From American Public Media, this is Marketplace.
In Los Angeles, I'm Kyle Ritz.
It's Tuesday.
Today, this one is the third of March.
It has always to have you along.
Everybody, we are four days into things in the Middle East.
And the only thing that is clear is that there are a whole lot of things that aren't clear.
So we're going to talk about that and what that means.
Economy-wise, Greg Ip is at the Wall Street Journal.
He also joins us on the occasional Friday.
Hey, Greg.
Hey, Guy, how are you?
I'm all right.
Thanks. Test my premise, risk.
What is your assessment of the risk tolerance, the risk atmosphere out there?
Well, you wake up to a new war in the Middle East and obviously people are worried.
And that adds to the risk and the whole geopolitical economic situation.
And this comes at a time when people are already kind of on edge about like the AI bubble
bursting or maybe everybody losing their jobs to AI, still some inflation pressure out there.
So it kind of adds to an overall mix of anxiety out there.
Now, all that said, I would say that the reaction in the two days of trading we've had since
the war began has been muted.
On Monday, oil rose, but it didn't rise as much as a lot of analysts had expected.
Stocks fell off, sold off, but the end of the day mostly unchanged.
Tuesday, we wake up and it's almost like a delayed reaction.
Oh, wait a minute. There's a war going on.
Oil goes up some more and stocks fell.
But even so, I've been through a lot of these things over the years.
Right now, it still feels like a muted reaction by the markets to what's going on in Iran.
Talk to me about the dollar and bonds, would you?
Because the dollar's been rallying.
Bond yields are going up, which means people are selling bonds, explain all that.
Sure thing. So let's talk about the bonds part.
That's a little bit easier to explain.
So when people worry about inflation, for example, because oil prices are going up,
they worry that the federal reserve will not be able to lower interest rates as much.

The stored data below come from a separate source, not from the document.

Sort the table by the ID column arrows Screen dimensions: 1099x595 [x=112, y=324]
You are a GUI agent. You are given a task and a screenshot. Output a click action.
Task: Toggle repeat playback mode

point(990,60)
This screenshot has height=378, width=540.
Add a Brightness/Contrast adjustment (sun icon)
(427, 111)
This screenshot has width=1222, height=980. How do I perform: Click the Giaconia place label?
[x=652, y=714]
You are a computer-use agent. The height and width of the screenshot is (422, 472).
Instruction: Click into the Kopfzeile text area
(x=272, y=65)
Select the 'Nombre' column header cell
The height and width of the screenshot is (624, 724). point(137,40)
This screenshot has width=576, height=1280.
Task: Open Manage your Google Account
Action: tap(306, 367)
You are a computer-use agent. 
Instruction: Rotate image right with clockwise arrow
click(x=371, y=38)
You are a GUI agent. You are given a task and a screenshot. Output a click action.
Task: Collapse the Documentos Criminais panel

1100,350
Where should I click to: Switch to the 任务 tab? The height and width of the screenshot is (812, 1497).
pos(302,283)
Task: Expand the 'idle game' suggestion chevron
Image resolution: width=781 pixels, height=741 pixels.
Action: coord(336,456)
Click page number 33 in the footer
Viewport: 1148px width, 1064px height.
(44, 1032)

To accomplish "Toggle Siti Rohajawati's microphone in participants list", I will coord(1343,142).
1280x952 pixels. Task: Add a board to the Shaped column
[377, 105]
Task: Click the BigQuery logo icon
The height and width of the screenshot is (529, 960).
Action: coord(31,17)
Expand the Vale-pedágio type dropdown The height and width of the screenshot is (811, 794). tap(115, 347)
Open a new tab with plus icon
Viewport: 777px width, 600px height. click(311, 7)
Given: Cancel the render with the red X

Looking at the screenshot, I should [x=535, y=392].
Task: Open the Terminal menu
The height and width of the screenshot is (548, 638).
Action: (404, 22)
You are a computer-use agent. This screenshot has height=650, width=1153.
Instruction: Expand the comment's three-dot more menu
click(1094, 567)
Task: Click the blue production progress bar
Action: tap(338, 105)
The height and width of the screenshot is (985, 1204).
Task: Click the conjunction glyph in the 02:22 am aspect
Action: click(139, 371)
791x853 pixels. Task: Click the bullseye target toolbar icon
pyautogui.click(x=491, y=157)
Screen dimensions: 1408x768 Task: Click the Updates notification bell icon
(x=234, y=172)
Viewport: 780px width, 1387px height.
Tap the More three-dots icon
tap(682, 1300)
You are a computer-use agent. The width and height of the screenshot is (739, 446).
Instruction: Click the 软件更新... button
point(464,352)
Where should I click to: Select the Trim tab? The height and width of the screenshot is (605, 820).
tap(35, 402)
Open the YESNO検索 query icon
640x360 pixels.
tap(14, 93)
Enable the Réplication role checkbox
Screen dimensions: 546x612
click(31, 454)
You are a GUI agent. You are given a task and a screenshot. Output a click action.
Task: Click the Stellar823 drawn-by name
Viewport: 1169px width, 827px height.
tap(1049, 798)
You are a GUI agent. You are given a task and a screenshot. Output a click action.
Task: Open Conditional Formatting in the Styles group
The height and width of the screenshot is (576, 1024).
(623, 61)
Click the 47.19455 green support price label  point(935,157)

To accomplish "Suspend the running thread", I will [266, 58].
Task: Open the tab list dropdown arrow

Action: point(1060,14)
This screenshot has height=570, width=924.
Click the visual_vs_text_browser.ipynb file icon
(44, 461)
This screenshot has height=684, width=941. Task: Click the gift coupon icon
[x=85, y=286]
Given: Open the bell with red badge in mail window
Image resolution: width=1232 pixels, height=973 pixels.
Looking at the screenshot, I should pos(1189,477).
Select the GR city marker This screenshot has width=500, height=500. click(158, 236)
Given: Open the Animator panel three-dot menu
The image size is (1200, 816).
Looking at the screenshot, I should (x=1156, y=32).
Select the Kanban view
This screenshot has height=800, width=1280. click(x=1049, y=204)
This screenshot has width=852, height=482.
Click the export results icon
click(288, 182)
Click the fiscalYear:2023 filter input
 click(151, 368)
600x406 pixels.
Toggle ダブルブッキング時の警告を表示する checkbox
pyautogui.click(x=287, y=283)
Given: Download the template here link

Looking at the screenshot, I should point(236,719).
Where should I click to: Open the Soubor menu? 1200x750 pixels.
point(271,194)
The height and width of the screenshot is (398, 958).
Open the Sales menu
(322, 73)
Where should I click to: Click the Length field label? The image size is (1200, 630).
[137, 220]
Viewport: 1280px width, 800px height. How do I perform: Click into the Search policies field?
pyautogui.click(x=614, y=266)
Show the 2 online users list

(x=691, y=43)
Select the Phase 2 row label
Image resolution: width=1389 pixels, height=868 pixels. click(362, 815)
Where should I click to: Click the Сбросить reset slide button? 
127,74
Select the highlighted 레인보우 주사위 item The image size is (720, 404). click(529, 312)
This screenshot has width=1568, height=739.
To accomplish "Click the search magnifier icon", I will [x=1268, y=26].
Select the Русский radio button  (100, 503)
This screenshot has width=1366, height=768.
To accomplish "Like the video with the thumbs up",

If interest rates aren't going to go down, that means bond yields are probably supposed to be
higher than they already are when bond yields go up, prices go down.
And that is exactly what we've seen happen in the last couple days.
A small decline in bond prices, a small increase in bond yields.
So if you are hoping for some relief last week,
mortgage rates drop below 6%, don't expect them to go much lower.
Maybe they go a little bit higher next year or two.
The issue with the dollar is an interesting one, Kai.
Because the dollar did go up, which is sort of what is supposed to happen when there's a war
because the dollar is a safe haven, but it's been a break from the prior year
when you had all this geopolitical conflict and the dollar was going down.
And what that, I think, told us, was that the US, at least for most of the past year,
was now being seen as a source of instability because of trade wars and stuff like that.
Not the place you go to escape instability.
The last two days are a little bit of a break from that.
The caveats of this next question, of course, is that you're a business economics guy
and not a geopolitics guy.
But what do you imagine the market, how to phrase this?
What do you imagine the president's pain point to be vis-à-vis the markets?
Is he looking at stocks, is he looking at bond yields?
Do you think there's a thing that's going to make him go, you know what?
Let's get out of this in a hurry.
You know, I think all those things are going to like bear on that Kai.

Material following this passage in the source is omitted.